Task description
Exactly as given, restate each record that follows.

Dataset content
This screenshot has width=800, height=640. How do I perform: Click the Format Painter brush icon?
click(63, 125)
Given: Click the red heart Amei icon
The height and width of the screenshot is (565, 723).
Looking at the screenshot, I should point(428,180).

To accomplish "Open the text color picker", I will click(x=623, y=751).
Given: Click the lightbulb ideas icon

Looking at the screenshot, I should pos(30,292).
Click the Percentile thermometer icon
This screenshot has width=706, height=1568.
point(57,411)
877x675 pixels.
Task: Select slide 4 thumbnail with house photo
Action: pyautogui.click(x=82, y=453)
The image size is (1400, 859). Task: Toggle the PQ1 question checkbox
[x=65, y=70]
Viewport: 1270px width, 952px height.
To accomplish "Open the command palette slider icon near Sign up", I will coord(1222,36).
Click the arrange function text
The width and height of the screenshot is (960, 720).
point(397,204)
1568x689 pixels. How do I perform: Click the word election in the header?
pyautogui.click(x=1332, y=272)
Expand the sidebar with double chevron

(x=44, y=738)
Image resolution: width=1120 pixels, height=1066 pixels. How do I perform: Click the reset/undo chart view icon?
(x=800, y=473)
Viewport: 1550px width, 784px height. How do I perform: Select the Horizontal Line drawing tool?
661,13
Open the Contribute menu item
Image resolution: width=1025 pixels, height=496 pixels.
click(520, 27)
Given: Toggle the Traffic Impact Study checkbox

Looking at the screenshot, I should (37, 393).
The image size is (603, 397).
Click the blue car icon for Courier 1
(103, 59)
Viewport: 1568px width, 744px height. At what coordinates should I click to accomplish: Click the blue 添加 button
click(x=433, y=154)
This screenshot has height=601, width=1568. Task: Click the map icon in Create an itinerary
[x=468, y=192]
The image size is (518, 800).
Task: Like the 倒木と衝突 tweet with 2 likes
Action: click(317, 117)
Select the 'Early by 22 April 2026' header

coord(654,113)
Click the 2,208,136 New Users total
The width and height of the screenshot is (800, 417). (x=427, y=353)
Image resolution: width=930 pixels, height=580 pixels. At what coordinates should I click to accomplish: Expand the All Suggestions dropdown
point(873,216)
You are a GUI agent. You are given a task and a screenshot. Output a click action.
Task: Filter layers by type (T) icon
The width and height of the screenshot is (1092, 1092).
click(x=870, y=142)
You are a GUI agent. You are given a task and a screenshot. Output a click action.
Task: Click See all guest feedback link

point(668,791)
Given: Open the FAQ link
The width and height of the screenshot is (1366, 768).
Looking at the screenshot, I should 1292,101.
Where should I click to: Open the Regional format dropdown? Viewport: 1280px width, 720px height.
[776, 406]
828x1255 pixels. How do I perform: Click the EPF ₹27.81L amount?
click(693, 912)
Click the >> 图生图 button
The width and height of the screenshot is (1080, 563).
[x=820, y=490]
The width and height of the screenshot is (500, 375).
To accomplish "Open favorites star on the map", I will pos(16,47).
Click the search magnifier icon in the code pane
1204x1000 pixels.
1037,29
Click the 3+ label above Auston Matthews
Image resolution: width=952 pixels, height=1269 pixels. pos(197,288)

Answer to this exercise
This screenshot has width=800, height=640. How do I perform: Click the Format Painter brush icon?
click(63, 125)
Given: Click the red heart Amei icon
The height and width of the screenshot is (565, 723).
Looking at the screenshot, I should point(428,180).

To accomplish "Open the text color picker", I will click(x=623, y=751).
Given: Click the lightbulb ideas icon

Looking at the screenshot, I should pos(30,292).
Click the Percentile thermometer icon
This screenshot has width=706, height=1568.
point(57,411)
877x675 pixels.
Task: Select slide 4 thumbnail with house photo
Action: pyautogui.click(x=82, y=453)
The image size is (1400, 859). Task: Toggle the PQ1 question checkbox
[x=65, y=70]
Viewport: 1270px width, 952px height.
To accomplish "Open the command palette slider icon near Sign up", I will coord(1222,36).
Click the arrange function text
The width and height of the screenshot is (960, 720).
point(397,204)
1568x689 pixels. How do I perform: Click the word election in the header?
pyautogui.click(x=1332, y=272)
Expand the sidebar with double chevron

(x=44, y=738)
Image resolution: width=1120 pixels, height=1066 pixels. How do I perform: Click the reset/undo chart view icon?
(x=800, y=473)
Viewport: 1550px width, 784px height. How do I perform: Select the Horizontal Line drawing tool?
661,13
Open the Contribute menu item
Image resolution: width=1025 pixels, height=496 pixels.
click(520, 27)
Given: Toggle the Traffic Impact Study checkbox

Looking at the screenshot, I should (37, 393).
The image size is (603, 397).
Click the blue car icon for Courier 1
(103, 59)
Viewport: 1568px width, 744px height. At what coordinates should I click to accomplish: Click the blue 添加 button
click(x=433, y=154)
This screenshot has height=601, width=1568. Task: Click the map icon in Create an itinerary
[x=468, y=192]
The image size is (518, 800).
Task: Like the 倒木と衝突 tweet with 2 likes
Action: click(317, 117)
Select the 'Early by 22 April 2026' header

coord(654,113)
Click the 2,208,136 New Users total
The width and height of the screenshot is (800, 417). (x=427, y=353)
Image resolution: width=930 pixels, height=580 pixels. At what coordinates should I click to accomplish: Expand the All Suggestions dropdown
point(873,216)
You are a GUI agent. You are given a task and a screenshot. Output a click action.
Task: Filter layers by type (T) icon
The width and height of the screenshot is (1092, 1092).
click(x=870, y=142)
You are a GUI agent. You are given a task and a screenshot. Output a click action.
Task: Click See all guest feedback link

point(668,791)
Given: Open the FAQ link
The width and height of the screenshot is (1366, 768).
Looking at the screenshot, I should 1292,101.
Where should I click to: Open the Regional format dropdown? Viewport: 1280px width, 720px height.
[776, 406]
828x1255 pixels. How do I perform: Click the EPF ₹27.81L amount?
click(693, 912)
Click the >> 图生图 button
The width and height of the screenshot is (1080, 563).
[x=820, y=490]
The width and height of the screenshot is (500, 375).
To accomplish "Open favorites star on the map", I will pos(16,47).
Click the search magnifier icon in the code pane
1204x1000 pixels.
1037,29
Click the 3+ label above Auston Matthews
Image resolution: width=952 pixels, height=1269 pixels. pos(197,288)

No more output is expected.